The link between SA carriage and outbreaks of skin and soft-tissue infections is not always clear. Outbreaks of PVL-positive MRSA infection have been reported in sports teams with high carriage of methicillin-susceptible SA (23.0 to 48.5%) but not significantly linked to CA-MRSA carriage [24,25,26]. In a 1-year surveillance study of MRSA nasal carriage among student athletes, colonization alone appeared insufficient to trigger outbreaks [24]. However, CA-SA infection outbreaks remain low in European athlete population compared to USA athlete population. The reported outbreaks are usually linked to poor hygiene practices and the implementation of simple hygiene measures can efficiently halt the transmission [27]. In our study, we did not find any PVL-positive MRSA carrier, nonetheless, the high SA carriage associated with skin contact during sport practice increases the risk of SA transmission between players [19] and therefore the risk of SA carriage and infection [7]. Previous study reported a higher risk of S. aureus carriage overtime in contact sports athletes and that efforts should focus to prevent transmission of S. aureus among these athletes [28]. Prevention of SA carriage and infection in that population could be achieved by simple hygiene measure promotion as skin wound disinfection and covering during practice, showering after practice and competition, using liquid soap rather than bar soap, washing clothes and equipment after practice, refraining from cosmetic body shaving, and discouraging athletes from sharing towels and personal hygiene items [29, 30]. Our data did not allow identifying risk factors for SA carriage.
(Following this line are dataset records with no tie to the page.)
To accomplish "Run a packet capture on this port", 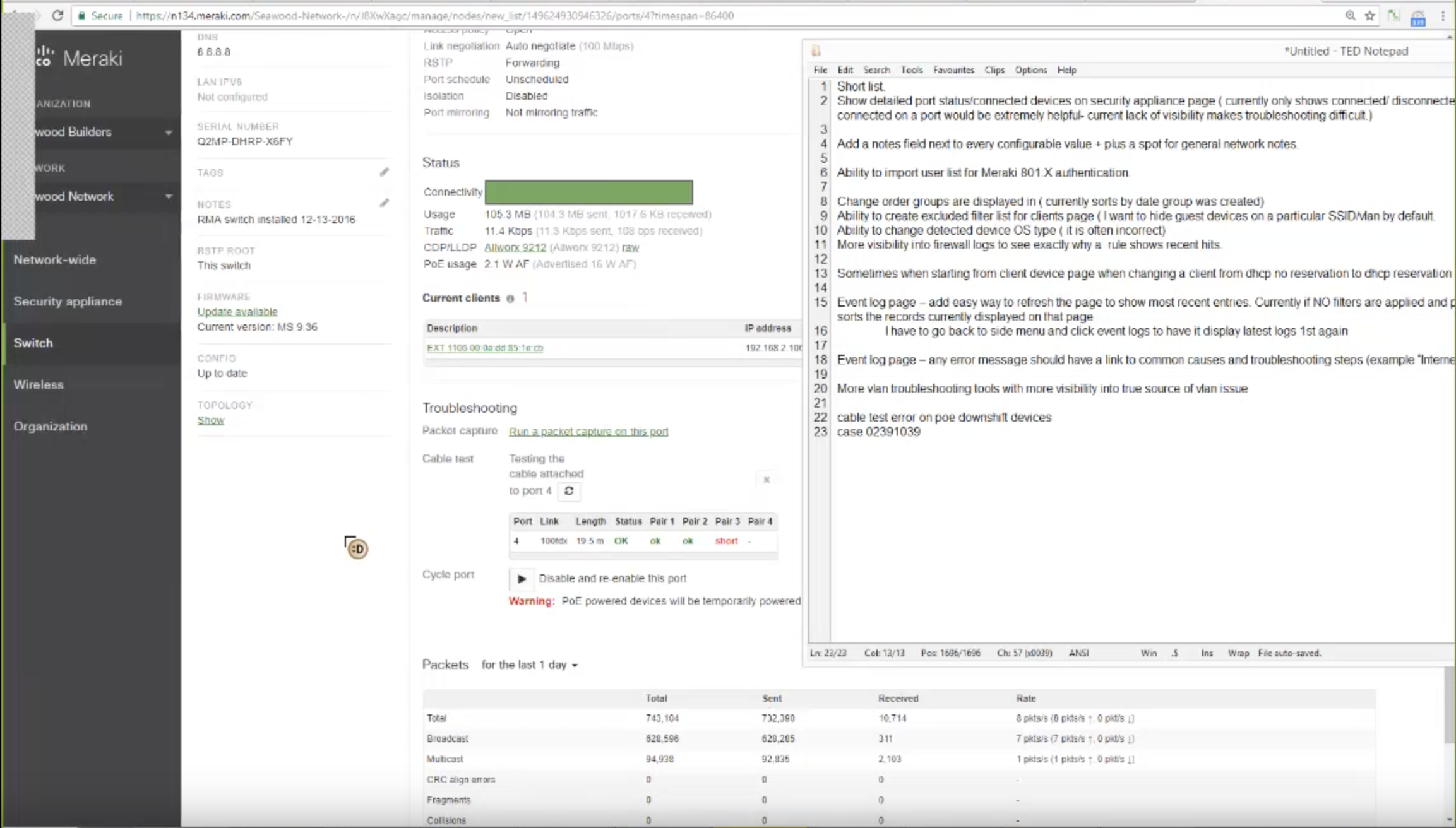I will (588, 432).
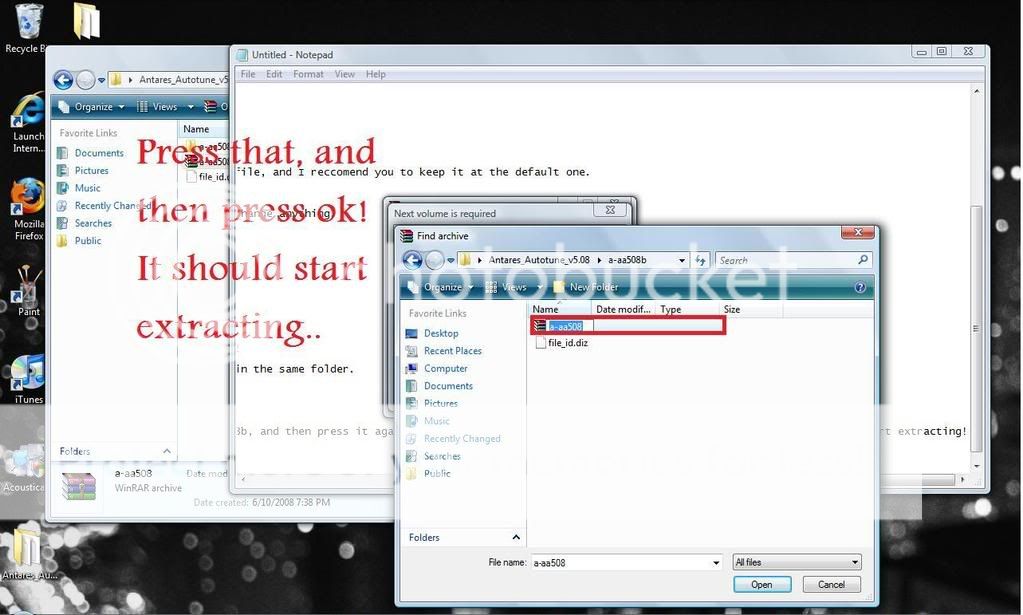The height and width of the screenshot is (615, 1023).
Task: Select the a-aa508 archive in file list
Action: coord(565,326)
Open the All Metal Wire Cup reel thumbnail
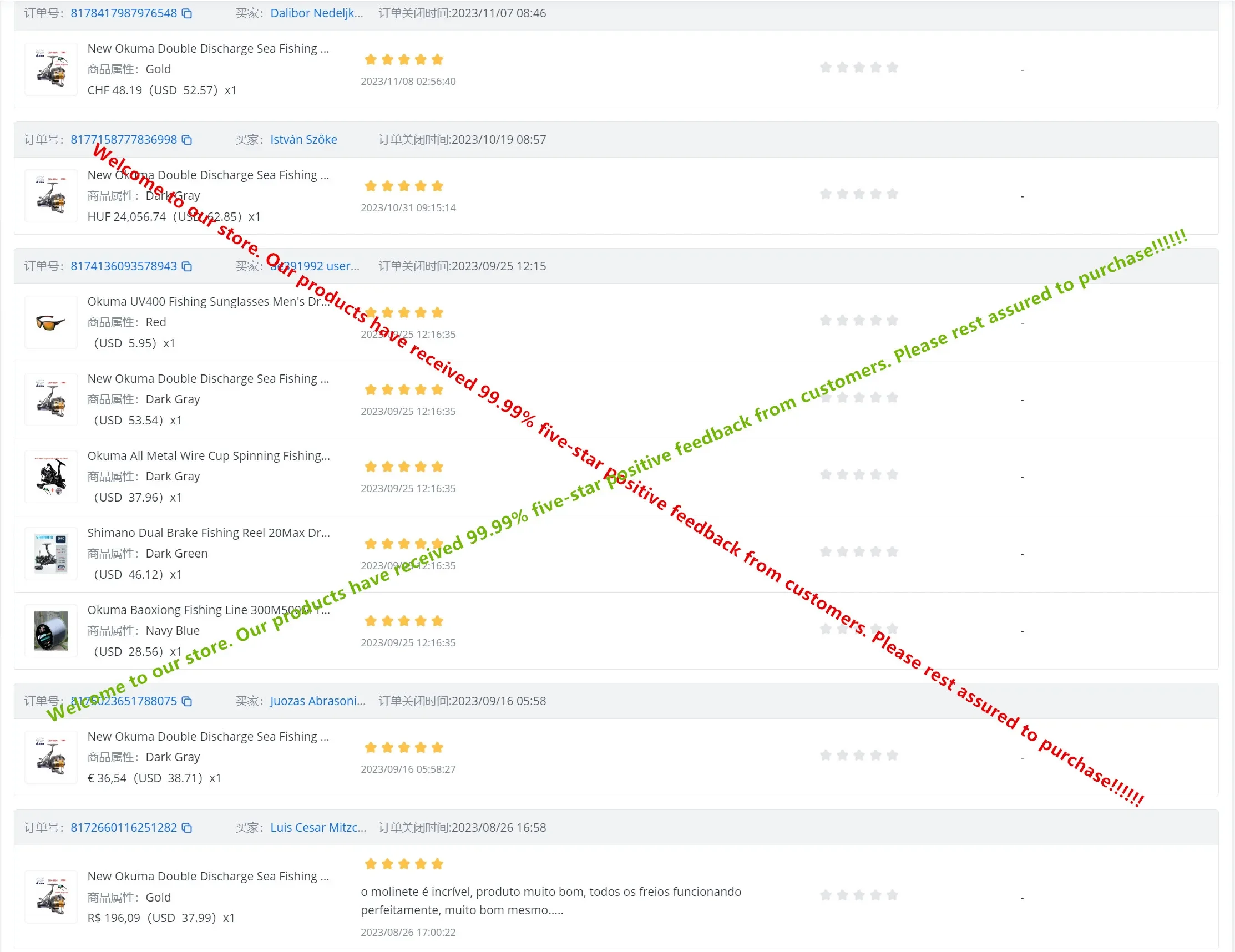1235x952 pixels. [51, 477]

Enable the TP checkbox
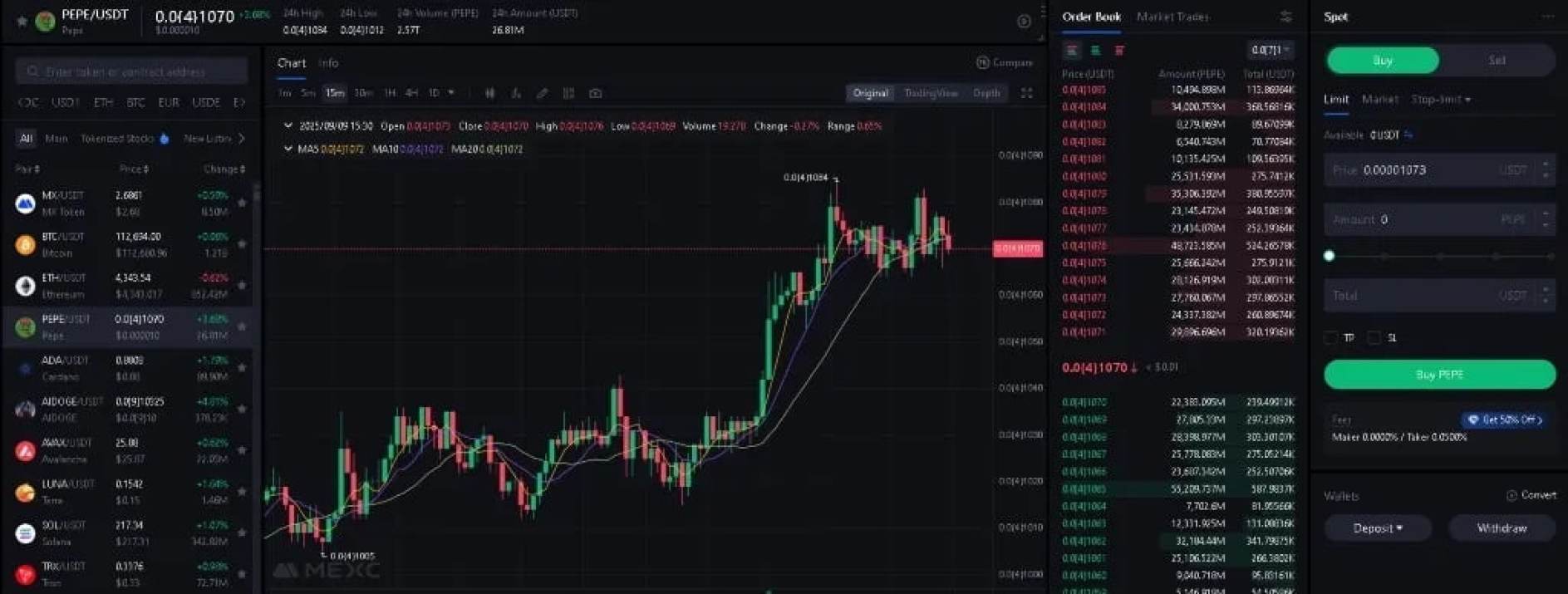[x=1331, y=337]
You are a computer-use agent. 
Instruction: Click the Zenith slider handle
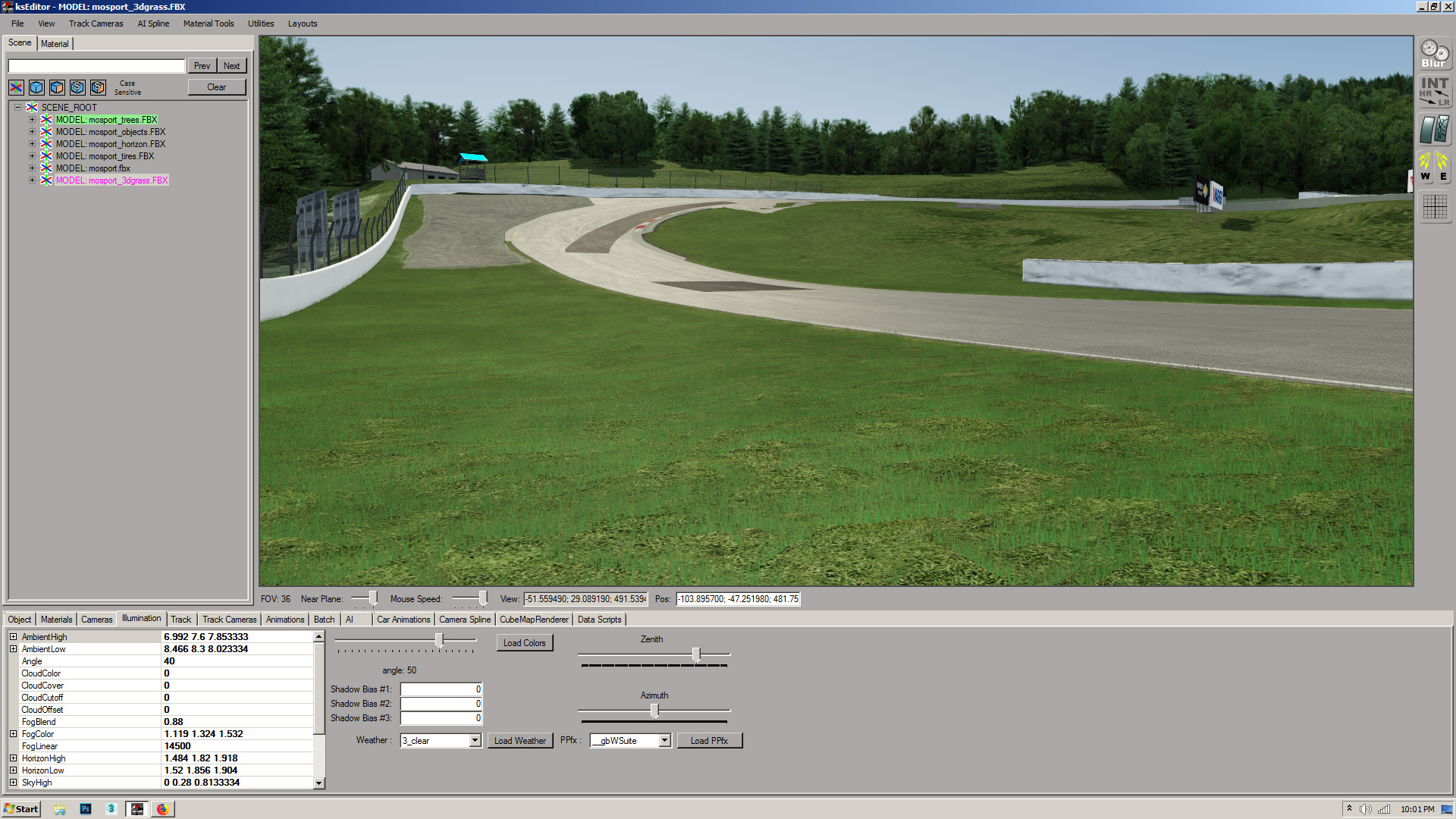pos(695,654)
We found that long-term antibiotic therapy was associated with SA carriage, but this classical risk factor was no longer significant in multivariate analysis. As French data on SA carriage among athletes were lacking, we based our sample size on American data; we therefore overestimated the carriage proportion, which partly explains the lack of statistical power. Sample size was a major limitation to the study. Despite showing a high carriage, it was only out of 300 athletes. Finally, one interesting control would be to apply the same swabbing technique to a sample of the Limousin general population.

We sampled our athletes only once, mainly during the first half of the sports season. Two previous studies showed variations in MRSA carriage according to the athletic activity. In a one-year surveillance study of student football and lacrosse athletes, MRSA carriage ranged from 4.0 to 23.0%, with a peak during the period of maximal athletic activity [31]. Moreover, a 3-year surveillance study of CA-MRSA skin and soft-tissue infections in a collegiate football team, obtained evidence that variations in MRSA carriage might be related to the time of the competitive season or to outbreaks or isolated cases of CA-MRSA infection [32].

Conclusions

In our population of French athletes, we found a high SA carriage but a low MRSA carriage. Our local epidemiology was quite different than that reported in similar types of athletes in the USA, e.g., that the USA300 clone had not spread (yet) spread among our test population. We found a very high percentage of throat-only positive cultures, which substantially inflated the nasal carriage proportion. Further studies on S. aureus carriage should include throat sampling.

Staphylococcal carriage prevention in that population could consist in simple hygiene measures promotion, known to efficiently halt SA transmission in sports team.